* [WHAT THIS TASK INVOLVES]: I would like every line of the records below that contains the word "height" copied.
--- RECORDS SHOWN Enclosed Below ---
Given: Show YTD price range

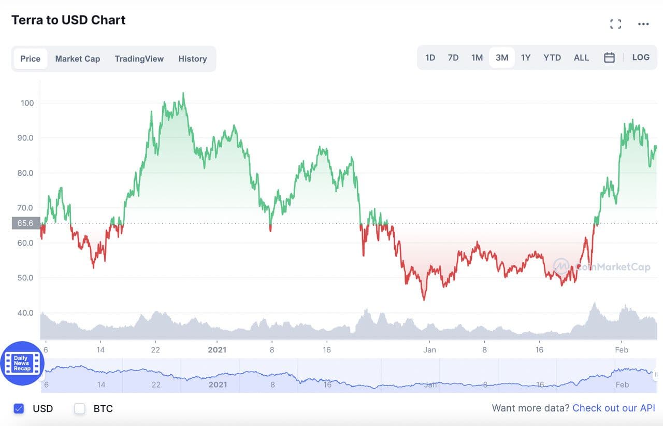Looking at the screenshot, I should pyautogui.click(x=552, y=58).
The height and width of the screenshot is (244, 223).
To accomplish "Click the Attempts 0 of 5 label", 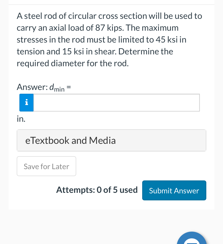I will pyautogui.click(x=97, y=190).
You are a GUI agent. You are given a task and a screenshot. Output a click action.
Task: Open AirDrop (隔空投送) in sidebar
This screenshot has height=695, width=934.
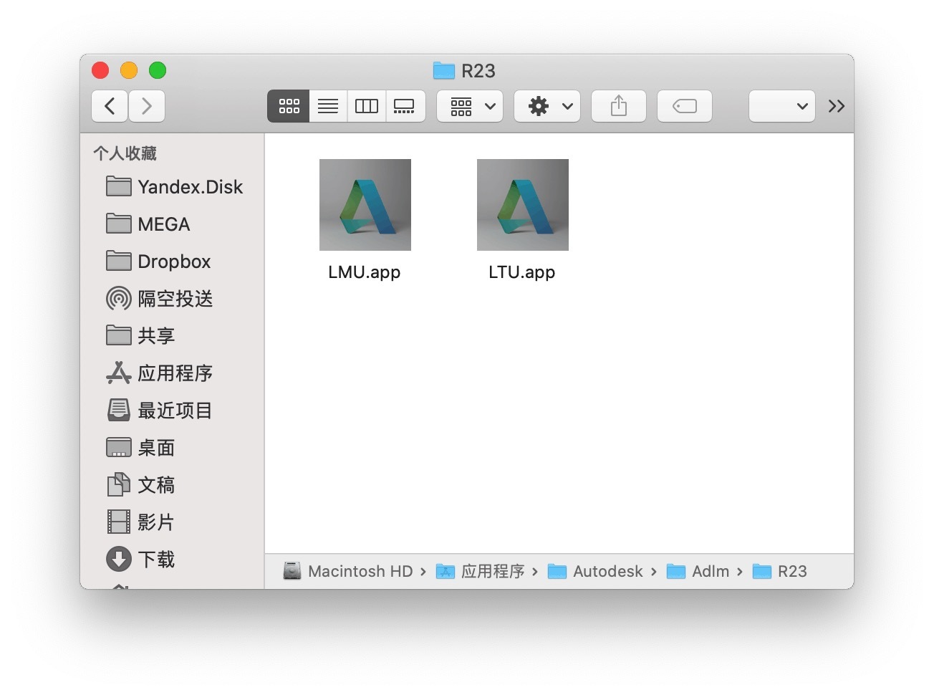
--- End of Enclosed RECORDS SHOWN ---
* [ANSWER AREA]:
The height and width of the screenshot is (244, 223).
This screenshot has height=695, width=934.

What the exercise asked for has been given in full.